12. In view of above discussions, we hold that the entire penalty of Rs. 59,32,000/- [Rs. 11,00,000 (+) Rs. 48,32,000] imposed/confirmed by revenue-authorities u/s 271D is not sustainable. Therefore, we delete the same. The assessee succeeds in this appeal.

ITA No. 278/Ind/2021 – AY 2015-16 – Penalty u/s 271E:

13. In this appeal, the assessee has challenged the imposition of penalty of Rs. 35,43,000/- for alleged repayment of loan to Shri Laxmi Narayan Shivhare.
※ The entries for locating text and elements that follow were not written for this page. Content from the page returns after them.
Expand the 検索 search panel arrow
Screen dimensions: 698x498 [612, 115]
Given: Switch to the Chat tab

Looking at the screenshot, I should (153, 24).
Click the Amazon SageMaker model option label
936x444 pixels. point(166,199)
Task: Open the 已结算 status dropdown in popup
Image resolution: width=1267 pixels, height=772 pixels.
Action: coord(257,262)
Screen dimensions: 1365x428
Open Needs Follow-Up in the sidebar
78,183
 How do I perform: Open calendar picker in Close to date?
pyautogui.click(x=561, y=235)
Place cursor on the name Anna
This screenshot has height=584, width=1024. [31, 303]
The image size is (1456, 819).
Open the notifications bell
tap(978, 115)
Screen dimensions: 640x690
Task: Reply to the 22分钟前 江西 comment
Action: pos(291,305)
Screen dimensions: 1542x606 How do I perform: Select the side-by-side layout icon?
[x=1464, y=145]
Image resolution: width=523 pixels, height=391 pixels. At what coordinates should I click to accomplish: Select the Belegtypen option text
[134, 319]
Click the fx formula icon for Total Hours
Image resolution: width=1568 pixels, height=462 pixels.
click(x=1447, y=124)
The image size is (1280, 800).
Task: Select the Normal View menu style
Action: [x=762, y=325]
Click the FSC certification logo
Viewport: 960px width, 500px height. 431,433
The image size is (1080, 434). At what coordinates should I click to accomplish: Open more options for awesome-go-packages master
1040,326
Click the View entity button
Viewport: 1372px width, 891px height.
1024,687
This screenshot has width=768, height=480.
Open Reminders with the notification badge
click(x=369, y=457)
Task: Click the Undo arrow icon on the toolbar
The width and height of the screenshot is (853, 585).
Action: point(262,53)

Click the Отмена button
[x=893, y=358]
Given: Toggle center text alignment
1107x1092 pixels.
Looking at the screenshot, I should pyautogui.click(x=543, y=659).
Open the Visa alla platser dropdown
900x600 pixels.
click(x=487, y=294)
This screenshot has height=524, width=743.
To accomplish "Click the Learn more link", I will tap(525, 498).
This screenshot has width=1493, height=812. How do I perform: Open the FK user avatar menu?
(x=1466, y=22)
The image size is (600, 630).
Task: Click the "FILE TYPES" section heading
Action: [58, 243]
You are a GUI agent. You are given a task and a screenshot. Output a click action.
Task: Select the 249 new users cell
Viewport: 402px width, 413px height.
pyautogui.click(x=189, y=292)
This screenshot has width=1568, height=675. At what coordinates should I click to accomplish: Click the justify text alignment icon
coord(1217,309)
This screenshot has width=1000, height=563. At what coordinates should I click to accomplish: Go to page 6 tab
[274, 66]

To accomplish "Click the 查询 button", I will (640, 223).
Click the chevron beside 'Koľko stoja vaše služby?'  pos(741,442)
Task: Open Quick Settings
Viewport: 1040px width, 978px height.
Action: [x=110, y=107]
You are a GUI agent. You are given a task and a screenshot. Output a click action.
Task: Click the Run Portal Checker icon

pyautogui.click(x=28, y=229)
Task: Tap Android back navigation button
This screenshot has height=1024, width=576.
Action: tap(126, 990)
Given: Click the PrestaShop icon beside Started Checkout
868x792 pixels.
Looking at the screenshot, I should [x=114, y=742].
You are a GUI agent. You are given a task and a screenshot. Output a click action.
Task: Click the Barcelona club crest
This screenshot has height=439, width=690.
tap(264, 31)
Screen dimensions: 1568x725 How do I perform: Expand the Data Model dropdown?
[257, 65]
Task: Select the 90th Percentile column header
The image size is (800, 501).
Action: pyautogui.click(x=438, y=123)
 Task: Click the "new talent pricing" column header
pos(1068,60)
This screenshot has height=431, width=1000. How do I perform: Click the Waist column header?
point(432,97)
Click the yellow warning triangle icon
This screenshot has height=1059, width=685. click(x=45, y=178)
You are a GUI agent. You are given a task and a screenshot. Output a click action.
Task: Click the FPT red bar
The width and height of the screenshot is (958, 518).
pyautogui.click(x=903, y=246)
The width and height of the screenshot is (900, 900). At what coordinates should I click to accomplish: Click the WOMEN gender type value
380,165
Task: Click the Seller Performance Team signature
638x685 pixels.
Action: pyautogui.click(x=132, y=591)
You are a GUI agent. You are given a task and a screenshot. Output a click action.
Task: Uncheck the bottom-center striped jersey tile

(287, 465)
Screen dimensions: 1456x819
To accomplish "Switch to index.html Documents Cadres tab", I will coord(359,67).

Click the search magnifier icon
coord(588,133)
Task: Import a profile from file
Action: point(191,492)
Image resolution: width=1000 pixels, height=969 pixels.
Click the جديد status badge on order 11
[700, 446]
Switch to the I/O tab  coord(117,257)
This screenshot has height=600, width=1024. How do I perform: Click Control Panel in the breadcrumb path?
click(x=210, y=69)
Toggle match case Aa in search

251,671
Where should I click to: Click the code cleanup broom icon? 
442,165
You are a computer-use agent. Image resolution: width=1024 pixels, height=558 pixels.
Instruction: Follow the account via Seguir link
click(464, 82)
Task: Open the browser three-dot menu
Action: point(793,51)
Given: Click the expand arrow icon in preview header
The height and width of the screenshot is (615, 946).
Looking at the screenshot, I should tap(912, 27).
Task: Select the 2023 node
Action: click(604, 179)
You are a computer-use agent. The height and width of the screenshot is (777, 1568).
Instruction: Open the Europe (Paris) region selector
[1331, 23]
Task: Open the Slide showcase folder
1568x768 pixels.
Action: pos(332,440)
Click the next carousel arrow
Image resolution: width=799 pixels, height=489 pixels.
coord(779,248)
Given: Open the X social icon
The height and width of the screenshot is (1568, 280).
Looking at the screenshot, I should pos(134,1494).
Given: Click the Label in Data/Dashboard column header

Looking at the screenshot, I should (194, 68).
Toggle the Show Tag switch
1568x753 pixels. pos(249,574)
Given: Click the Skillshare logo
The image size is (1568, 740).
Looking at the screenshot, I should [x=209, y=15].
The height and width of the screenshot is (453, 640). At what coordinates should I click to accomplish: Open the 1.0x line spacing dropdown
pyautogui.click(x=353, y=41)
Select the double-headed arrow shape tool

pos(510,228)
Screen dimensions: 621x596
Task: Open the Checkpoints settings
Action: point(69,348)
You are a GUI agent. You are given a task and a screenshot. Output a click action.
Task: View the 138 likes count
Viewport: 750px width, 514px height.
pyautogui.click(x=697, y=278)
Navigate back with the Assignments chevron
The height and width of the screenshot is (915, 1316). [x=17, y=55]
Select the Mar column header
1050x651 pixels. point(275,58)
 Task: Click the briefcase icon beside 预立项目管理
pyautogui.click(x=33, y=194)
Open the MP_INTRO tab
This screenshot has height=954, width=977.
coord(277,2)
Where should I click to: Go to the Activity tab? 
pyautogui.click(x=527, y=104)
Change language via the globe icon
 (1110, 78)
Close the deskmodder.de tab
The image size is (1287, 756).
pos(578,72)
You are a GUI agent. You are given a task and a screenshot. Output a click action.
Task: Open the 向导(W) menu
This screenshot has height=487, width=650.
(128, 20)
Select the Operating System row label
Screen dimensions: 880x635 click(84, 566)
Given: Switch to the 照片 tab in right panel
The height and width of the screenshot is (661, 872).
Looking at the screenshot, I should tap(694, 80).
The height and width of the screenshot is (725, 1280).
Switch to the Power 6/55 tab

14. This penalty is qua the alleged cash-repayments of loans made to Laxmi Narayan Shivhare inferred on the basis of “LPS-01-Page 135”. We have already analysed the factual position in this regard in foregoing paragraphs while adjudicating appeals of AY 2013-14 and 2014-15. Therefore, the same view as taken by us therein, shall apply mutadis mutandis. Accordingly, the penalty of Rs. 35,43,000/- imposed u/s 271E is also deleted. The assessee succeeds in this appeal too.

15. Resultantly, all these appeals of assessee are allowed.

Order pronounced in the open court on 18/05/2023.